Recorded data:
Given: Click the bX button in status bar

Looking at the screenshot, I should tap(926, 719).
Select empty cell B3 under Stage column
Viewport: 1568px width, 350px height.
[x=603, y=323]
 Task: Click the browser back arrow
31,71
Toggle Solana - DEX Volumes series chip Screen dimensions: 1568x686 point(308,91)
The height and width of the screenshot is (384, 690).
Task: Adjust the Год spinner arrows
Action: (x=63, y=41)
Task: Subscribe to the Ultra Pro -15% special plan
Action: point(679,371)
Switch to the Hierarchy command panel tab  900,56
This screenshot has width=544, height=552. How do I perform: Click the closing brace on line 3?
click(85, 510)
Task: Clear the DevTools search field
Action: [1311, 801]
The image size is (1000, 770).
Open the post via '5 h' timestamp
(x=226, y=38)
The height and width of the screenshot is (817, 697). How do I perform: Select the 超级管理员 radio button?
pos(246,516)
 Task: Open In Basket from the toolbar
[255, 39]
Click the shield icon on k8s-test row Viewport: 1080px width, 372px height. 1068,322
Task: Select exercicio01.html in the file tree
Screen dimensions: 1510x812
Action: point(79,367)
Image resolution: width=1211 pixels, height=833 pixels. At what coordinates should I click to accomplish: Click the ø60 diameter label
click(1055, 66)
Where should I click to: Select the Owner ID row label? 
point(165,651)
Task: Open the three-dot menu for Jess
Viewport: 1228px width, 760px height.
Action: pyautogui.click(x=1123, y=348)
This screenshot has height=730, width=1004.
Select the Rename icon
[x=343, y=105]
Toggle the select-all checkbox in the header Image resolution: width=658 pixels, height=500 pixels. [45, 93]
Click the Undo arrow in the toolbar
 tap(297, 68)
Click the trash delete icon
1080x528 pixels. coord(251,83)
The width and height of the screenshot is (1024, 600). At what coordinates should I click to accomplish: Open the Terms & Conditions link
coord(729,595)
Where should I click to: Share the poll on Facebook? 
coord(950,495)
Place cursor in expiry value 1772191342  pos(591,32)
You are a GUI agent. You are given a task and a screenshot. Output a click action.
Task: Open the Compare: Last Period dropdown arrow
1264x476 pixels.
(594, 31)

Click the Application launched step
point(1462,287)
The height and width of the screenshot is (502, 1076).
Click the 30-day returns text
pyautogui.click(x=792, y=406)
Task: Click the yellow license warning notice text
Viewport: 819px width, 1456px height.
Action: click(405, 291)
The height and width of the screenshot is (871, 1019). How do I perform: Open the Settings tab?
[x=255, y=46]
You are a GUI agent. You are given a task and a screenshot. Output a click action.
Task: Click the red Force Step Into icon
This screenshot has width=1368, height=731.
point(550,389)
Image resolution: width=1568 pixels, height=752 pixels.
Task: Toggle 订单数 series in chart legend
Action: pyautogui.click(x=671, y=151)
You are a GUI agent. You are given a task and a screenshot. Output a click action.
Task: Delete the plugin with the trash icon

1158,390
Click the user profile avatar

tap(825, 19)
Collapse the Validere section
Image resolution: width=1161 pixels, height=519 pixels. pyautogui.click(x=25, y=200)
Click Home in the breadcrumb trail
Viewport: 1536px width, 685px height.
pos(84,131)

What is needed:
The full set of lines above should be retyped without a single change.

Task result:
Given: Click the bX button in status bar

Looking at the screenshot, I should tap(926, 719).
Select empty cell B3 under Stage column
Viewport: 1568px width, 350px height.
[x=603, y=323]
 Task: Click the browser back arrow
31,71
Toggle Solana - DEX Volumes series chip Screen dimensions: 1568x686 point(308,91)
The height and width of the screenshot is (384, 690).
Task: Adjust the Год spinner arrows
Action: (x=63, y=41)
Task: Subscribe to the Ultra Pro -15% special plan
Action: point(679,371)
Switch to the Hierarchy command panel tab  900,56
This screenshot has width=544, height=552. How do I perform: Click the closing brace on line 3?
click(85, 510)
Task: Clear the DevTools search field
Action: [1311, 801]
The image size is (1000, 770).
Open the post via '5 h' timestamp
(x=226, y=38)
The height and width of the screenshot is (817, 697). How do I perform: Select the 超级管理员 radio button?
pos(246,516)
 Task: Open In Basket from the toolbar
[255, 39]
Click the shield icon on k8s-test row Viewport: 1080px width, 372px height. 1068,322
Task: Select exercicio01.html in the file tree
Screen dimensions: 1510x812
Action: point(79,367)
Image resolution: width=1211 pixels, height=833 pixels. At what coordinates should I click to accomplish: Click the ø60 diameter label
click(1055, 66)
Where should I click to: Select the Owner ID row label? 
point(165,651)
Task: Open the three-dot menu for Jess
Viewport: 1228px width, 760px height.
Action: pyautogui.click(x=1123, y=348)
This screenshot has height=730, width=1004.
Select the Rename icon
[x=343, y=105]
Toggle the select-all checkbox in the header Image resolution: width=658 pixels, height=500 pixels. [45, 93]
Click the Undo arrow in the toolbar
 tap(297, 68)
Click the trash delete icon
1080x528 pixels. coord(251,83)
The width and height of the screenshot is (1024, 600). At what coordinates should I click to accomplish: Open the Terms & Conditions link
coord(729,595)
Where should I click to: Share the poll on Facebook? 
coord(950,495)
Place cursor in expiry value 1772191342  pos(591,32)
You are a GUI agent. You are given a task and a screenshot. Output a click action.
Task: Open the Compare: Last Period dropdown arrow
1264x476 pixels.
(594, 31)

Click the Application launched step
point(1462,287)
The height and width of the screenshot is (502, 1076).
Click the 30-day returns text
pyautogui.click(x=792, y=406)
Task: Click the yellow license warning notice text
Viewport: 819px width, 1456px height.
Action: click(405, 291)
The height and width of the screenshot is (871, 1019). How do I perform: Open the Settings tab?
[x=255, y=46]
You are a GUI agent. You are given a task and a screenshot. Output a click action.
Task: Click the red Force Step Into icon
This screenshot has width=1368, height=731.
point(550,389)
Image resolution: width=1568 pixels, height=752 pixels.
Task: Toggle 订单数 series in chart legend
Action: pyautogui.click(x=671, y=151)
You are a GUI agent. You are given a task and a screenshot. Output a click action.
Task: Delete the plugin with the trash icon

1158,390
Click the user profile avatar

tap(825, 19)
Collapse the Validere section
Image resolution: width=1161 pixels, height=519 pixels. pyautogui.click(x=25, y=200)
Click Home in the breadcrumb trail
Viewport: 1536px width, 685px height.
pos(84,131)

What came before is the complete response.